March 24th the blackened figure was a skeleton Still nothing of him. The ghosts are feverish in their devotion. I ignore them. I’m cold.
March 26th the skin sinks into cavities I was right; Bony Joanie is a believer. Of course, she has the name because a life of violation has left her with little more than a vague skeletal structure and just enough tissue to be of momentary use. Beneath the grey, grimy tank top her shoulder blades are clipped wings. Her torso is a paper lantern of ribs and sallow skin. We sat up against an old computer repair shop. The large display window had been boarded up and someone had spray-painted “ite maledicte in ignes aeternum” over the particleboard. It makes me smile every time I see it.

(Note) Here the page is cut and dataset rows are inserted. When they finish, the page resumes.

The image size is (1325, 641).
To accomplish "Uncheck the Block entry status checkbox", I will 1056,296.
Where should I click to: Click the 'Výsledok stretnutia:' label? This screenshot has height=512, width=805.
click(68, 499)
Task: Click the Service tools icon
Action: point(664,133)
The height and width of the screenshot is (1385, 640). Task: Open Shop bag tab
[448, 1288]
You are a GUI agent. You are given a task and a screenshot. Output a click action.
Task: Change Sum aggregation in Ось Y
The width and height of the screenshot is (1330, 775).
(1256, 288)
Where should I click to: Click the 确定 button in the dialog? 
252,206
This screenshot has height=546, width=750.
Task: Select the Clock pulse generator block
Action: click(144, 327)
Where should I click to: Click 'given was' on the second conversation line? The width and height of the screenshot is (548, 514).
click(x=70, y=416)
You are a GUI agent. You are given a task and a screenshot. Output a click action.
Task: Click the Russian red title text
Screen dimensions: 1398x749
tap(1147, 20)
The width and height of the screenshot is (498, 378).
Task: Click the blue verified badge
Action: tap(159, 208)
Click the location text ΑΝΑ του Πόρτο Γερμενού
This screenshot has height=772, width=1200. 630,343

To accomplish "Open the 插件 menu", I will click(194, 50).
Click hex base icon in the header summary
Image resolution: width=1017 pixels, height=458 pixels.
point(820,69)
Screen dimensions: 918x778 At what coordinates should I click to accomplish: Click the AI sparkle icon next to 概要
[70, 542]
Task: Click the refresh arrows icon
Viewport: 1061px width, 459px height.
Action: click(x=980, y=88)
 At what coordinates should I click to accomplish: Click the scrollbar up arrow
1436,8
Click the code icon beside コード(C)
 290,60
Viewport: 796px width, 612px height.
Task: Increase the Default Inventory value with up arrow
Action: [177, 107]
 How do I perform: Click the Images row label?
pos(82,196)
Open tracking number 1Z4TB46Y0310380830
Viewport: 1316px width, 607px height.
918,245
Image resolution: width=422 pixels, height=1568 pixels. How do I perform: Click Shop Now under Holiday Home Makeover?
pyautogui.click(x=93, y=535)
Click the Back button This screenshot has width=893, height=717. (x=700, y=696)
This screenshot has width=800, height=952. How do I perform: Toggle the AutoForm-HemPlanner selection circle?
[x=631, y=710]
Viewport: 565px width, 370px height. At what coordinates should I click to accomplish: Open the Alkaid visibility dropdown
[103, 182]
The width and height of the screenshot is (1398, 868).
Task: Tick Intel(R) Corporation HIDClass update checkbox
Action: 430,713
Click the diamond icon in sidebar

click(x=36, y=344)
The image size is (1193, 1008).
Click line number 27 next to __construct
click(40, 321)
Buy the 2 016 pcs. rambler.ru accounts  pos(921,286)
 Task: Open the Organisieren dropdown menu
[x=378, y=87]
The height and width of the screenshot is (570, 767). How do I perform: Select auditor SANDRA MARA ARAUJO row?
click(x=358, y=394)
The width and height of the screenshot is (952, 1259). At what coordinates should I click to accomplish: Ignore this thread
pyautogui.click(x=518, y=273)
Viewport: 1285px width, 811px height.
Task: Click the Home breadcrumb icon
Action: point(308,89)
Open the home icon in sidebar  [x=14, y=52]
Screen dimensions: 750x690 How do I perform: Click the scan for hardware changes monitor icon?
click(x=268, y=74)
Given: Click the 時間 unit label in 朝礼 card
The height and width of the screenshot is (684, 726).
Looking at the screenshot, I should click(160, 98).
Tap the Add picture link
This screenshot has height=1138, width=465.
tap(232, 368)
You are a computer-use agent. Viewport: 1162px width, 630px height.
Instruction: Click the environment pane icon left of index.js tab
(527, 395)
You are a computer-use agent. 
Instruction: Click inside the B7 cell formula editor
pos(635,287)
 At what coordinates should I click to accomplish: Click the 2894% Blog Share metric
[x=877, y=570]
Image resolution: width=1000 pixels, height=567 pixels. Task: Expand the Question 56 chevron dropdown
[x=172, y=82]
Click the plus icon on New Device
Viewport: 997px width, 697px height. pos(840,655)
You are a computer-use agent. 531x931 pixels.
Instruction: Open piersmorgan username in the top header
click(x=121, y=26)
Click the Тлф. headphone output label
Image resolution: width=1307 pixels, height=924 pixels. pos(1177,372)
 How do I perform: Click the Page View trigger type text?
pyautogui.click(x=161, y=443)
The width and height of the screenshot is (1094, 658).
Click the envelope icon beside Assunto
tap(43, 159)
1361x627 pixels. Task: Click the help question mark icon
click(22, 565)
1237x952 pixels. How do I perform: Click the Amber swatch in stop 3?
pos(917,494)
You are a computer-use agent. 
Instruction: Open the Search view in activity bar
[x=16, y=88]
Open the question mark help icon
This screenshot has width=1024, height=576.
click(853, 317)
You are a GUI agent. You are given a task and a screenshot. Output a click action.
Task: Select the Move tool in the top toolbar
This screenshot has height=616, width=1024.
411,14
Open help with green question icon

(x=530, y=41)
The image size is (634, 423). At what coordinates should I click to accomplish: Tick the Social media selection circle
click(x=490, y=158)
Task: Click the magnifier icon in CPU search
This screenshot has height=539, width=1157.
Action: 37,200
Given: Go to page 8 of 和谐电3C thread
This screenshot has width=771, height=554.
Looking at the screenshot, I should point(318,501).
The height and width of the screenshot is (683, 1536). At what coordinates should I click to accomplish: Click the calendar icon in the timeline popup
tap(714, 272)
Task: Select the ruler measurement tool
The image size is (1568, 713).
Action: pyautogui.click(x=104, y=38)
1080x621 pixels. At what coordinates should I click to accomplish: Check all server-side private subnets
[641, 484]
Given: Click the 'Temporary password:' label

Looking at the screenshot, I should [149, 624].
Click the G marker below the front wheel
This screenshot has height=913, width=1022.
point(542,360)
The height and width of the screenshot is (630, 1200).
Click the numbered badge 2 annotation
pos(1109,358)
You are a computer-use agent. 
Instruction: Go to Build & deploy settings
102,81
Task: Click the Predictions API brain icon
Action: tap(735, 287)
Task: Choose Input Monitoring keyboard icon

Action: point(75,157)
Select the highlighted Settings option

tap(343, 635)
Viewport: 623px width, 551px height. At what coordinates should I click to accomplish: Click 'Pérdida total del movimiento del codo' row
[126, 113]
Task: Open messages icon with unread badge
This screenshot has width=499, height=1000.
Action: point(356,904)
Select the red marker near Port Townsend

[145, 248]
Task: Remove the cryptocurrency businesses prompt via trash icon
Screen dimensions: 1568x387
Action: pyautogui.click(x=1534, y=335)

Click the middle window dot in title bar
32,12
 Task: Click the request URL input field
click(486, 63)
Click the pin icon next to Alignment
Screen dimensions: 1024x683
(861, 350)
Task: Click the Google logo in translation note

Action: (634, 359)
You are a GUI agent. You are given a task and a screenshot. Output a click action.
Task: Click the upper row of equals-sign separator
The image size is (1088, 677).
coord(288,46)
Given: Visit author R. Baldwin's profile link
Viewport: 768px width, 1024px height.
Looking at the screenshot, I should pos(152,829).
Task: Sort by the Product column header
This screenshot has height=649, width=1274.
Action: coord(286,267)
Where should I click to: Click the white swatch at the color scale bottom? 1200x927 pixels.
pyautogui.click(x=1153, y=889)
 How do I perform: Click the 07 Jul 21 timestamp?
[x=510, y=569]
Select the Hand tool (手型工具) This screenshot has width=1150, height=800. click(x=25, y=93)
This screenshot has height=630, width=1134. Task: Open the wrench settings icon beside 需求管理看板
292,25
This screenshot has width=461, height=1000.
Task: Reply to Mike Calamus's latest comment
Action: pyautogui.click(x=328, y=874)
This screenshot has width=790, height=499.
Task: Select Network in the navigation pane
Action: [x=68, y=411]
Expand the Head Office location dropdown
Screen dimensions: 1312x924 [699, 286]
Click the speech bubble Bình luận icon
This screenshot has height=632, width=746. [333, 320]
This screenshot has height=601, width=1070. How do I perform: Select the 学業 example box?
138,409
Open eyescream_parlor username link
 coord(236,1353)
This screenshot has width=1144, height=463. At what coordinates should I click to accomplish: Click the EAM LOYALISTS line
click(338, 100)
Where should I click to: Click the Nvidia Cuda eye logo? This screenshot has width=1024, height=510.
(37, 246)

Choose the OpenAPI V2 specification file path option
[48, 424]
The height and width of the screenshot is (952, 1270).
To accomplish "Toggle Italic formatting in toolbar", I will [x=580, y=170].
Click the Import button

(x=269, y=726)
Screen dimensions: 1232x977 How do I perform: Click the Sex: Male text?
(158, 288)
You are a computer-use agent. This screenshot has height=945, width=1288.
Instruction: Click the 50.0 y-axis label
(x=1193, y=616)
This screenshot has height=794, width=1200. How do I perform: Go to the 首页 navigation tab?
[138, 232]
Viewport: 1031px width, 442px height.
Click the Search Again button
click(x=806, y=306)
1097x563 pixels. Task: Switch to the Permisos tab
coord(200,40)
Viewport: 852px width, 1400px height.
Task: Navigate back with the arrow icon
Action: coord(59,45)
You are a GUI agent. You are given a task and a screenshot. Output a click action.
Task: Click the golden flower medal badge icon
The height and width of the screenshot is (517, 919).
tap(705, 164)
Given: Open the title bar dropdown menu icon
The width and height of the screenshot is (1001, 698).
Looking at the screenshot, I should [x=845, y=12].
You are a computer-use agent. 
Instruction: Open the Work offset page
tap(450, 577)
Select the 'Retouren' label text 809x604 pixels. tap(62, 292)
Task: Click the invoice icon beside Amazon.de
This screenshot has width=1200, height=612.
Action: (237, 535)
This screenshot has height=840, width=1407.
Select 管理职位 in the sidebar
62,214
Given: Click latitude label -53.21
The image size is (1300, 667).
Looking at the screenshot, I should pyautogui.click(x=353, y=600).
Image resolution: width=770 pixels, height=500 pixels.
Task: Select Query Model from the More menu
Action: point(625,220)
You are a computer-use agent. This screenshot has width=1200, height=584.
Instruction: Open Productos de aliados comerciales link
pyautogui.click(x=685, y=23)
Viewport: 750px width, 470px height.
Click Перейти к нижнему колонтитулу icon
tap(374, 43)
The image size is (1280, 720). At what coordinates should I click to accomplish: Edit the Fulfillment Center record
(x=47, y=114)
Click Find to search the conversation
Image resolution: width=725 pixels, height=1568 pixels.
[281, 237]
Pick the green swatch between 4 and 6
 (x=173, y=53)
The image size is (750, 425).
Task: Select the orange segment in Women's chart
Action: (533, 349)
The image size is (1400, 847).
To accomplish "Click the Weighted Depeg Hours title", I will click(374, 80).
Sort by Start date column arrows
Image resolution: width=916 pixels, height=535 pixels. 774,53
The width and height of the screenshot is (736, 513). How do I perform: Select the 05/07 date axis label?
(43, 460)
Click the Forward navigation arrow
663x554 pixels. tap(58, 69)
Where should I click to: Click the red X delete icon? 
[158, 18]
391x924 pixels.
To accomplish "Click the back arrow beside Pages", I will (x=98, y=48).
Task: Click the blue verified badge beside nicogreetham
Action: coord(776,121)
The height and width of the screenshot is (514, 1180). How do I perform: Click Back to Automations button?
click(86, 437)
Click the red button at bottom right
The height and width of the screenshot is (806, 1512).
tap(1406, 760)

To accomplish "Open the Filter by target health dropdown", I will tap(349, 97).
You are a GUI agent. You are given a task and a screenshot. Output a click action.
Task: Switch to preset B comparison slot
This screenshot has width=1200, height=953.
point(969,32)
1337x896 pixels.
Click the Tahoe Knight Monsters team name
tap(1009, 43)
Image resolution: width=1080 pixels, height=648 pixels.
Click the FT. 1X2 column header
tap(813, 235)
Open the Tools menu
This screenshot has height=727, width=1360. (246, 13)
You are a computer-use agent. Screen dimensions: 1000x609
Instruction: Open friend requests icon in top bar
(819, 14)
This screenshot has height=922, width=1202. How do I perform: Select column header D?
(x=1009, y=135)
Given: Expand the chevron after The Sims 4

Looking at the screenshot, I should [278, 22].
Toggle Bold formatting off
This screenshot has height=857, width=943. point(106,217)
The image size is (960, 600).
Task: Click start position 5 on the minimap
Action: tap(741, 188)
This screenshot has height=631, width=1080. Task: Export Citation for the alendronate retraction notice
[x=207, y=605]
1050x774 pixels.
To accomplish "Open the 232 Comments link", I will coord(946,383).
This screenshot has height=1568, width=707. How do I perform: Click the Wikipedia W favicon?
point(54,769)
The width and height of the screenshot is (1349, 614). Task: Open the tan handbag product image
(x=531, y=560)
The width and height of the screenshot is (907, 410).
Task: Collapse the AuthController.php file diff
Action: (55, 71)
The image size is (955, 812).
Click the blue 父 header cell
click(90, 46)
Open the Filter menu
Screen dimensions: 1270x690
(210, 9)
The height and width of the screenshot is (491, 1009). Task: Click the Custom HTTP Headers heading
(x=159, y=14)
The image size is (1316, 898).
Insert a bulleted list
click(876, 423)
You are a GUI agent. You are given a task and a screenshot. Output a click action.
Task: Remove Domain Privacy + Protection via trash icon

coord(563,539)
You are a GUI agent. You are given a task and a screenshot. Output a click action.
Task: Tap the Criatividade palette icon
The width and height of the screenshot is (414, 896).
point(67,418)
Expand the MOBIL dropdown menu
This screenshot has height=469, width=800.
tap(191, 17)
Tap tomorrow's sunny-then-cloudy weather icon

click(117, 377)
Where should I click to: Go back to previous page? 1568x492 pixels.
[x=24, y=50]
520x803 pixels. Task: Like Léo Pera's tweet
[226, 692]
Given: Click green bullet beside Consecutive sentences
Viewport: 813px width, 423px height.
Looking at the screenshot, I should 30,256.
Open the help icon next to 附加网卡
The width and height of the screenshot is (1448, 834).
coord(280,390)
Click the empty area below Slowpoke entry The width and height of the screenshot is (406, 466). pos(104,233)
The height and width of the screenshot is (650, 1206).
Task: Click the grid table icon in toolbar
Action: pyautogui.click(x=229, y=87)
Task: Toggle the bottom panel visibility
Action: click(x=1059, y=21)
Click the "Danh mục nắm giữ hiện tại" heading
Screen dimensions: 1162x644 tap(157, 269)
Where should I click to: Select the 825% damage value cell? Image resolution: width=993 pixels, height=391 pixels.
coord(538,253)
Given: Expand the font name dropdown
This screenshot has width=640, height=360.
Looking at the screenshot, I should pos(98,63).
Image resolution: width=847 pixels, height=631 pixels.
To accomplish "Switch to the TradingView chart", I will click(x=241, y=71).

She looked at me and my heart ceased its flailing. I saw her life as a strand of rounded bits of scar tissue. Degradation after degradation, stretched out taut on a thin silver wire. Eventually, my sisters and I could transform her wounds into nacreous halos; portals through which would shine the bright shadow of the Despairing God.
The acoustics of the awakening chambers continue to astound. Whatever it is she must suffer tonight is silent to me. I write this while the central brazier in the Garden of the Afflicted burns the woman’s few material possessions. Within the temple walls, the sounds of the city are muffled and distant. I can hear only the music of evening insects and the crackle of Joanna’s belongings. She has inherited the name of one of the witnesses of Christ’s epochal trauma and the melancholy queen of Castile. Rich resonances. Should she endure, her transformation will be quite the spectacle.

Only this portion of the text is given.